When the PGA Tour introduced the wraparound schedule for the 2013-14 season it always had the feel of the lesser of various evils.

Essentially, the new schedule allowed the Tour Championship to be the big finish the circuit so desperately needed and wanted, and it also allowed the fall events, which had been relegated to an inconsequential wasteland, to create an ever-improving niche on the schedule.

There was an issue with timing, however.

Because there would be virtually no offseason between the Tour Championship and the new season, the circuit’s qualifying system had to be streamlined with the creation of the Tour Finals.

For two seasons, that system has worked well with a new slate of Tour cards doled out in time to begin the new season, but with Hurricane Matthew closing in on the east coast of Florida this week officials on Wednesday canceled this year’s Tour finale.

“Our first priority is the safety of our players, fans, volunteers and staff,” said Bill Calfee, the Tour president, noting that Florida governor Rick Scott declared a statewide emergency this week.

Cancelling the event was the right thing to do. Getting everyone out of Jacksonville, where the event was scheduled to be held, was a priority; but that doesn’t mean there will be no Wednesday morning quarterbacking.

You can’t plan for hurricanes, but luck has a tendency to favor the prepared. In this case, the prepared would have played the finale last week, albeit quietly in the Ryder Cup’s shadow but with the competitive integrity of the qualifying system intact.

Some suggested the Tour should attempt to move the Tour Championship out of Matthew’s path. “Relocate. It matters,” Olin Browne Tweeted.

But that doesn’t seem very realistic considering the logistical realities of such an event.

In retrospect, the better option was to have played the finale last week. Although that would have meant less exposure for what has turned into a compelling championship, it would have assured all four Finals events were held and every player given a chance to keep their jobs. 

Hindsight can be an unfair judge and jury, and who is to say holding the event last week wouldn’t have brought its own set of challenges, but if the Tour had planned to finish their schedule a week early and the event was delayed there would have been the option to play this week.

Instead, officials had no other options, and those players, players like Rob Oppenheim who will now finish the season 33rd on the money list, will have to wait another year to return to the PGA Tour.

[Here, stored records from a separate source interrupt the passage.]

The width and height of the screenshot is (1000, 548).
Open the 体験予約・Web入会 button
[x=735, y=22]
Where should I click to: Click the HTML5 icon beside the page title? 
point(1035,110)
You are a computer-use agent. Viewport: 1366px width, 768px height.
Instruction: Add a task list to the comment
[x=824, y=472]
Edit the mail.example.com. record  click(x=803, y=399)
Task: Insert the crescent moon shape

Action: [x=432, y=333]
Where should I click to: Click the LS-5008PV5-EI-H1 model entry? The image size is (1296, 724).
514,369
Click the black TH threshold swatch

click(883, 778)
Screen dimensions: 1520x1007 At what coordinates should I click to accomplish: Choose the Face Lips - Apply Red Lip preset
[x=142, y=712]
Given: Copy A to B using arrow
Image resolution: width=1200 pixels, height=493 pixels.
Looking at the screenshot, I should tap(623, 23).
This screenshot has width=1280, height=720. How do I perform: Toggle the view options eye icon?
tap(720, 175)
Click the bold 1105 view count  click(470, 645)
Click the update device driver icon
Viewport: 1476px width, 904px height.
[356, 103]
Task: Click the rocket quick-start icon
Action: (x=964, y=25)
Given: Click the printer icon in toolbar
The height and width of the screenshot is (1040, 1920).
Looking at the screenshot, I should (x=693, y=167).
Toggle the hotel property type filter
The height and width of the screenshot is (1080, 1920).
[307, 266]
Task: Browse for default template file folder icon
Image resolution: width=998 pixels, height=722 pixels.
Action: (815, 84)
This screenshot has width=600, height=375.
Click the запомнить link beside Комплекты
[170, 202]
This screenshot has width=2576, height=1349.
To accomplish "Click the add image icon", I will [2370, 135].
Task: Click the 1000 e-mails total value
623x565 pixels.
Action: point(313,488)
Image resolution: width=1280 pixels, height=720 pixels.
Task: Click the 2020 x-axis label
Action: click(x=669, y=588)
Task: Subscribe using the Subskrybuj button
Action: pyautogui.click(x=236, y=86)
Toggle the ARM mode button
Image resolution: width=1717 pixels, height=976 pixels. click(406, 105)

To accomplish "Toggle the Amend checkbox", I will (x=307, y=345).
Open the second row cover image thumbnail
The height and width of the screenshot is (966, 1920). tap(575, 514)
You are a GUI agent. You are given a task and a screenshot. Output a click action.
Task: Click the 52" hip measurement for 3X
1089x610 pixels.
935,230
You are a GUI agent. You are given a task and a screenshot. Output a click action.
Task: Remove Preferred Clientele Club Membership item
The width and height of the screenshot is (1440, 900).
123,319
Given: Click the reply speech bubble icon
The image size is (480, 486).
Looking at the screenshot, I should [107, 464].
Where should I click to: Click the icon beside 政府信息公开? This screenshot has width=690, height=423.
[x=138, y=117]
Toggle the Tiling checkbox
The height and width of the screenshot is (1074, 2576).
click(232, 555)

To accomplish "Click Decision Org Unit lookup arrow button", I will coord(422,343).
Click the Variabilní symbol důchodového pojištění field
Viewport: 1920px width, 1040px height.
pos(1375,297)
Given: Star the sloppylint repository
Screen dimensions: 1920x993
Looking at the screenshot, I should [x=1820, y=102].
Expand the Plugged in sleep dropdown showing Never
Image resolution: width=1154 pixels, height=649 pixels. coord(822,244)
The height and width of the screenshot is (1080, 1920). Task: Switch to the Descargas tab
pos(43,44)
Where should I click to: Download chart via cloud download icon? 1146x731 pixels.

There is some irony that it was at last year’s Tour Championship where Oppenheim secured his PGA Tour card. After making the cut by two shots, Oppenheim closed with a pair of 67s to finish tied for 12th place to earn his 2015-16 Tour card. He won’t have that option this year.

The last two seasons since the creation of the wraparound schedule the final two events of the Finals series have been played in back-to-back weeks, but this year officials built in an off-week between the penultimate event and the finale, ostensibly to avoid a conflict with the Ryder Cup.

But this isn’t the Tour’s first brush with hurricanes. In 2005, the circuit canceled the Miccosukee Championship in South Florida because of the impending threat of Hurricane Wilma. It was the penultimate event of the season and cost players a chance to either reach the finale or improve their position on the money list.

Golf is an outdoor sport and Mother Nature is not always a cooperative partner. Getting players, caddies, officials and fans out of harm's way is always a priority, but in this case it seems like a conflict could have been avoided, or at least mitigated, by some proactive scheduling.

The window between seasons is exceedingly thin. Sometimes circumstances beyond anyone’s control dictate a change of plans, which is why when officials concoct future schedules they should consider the need for some wiggle room.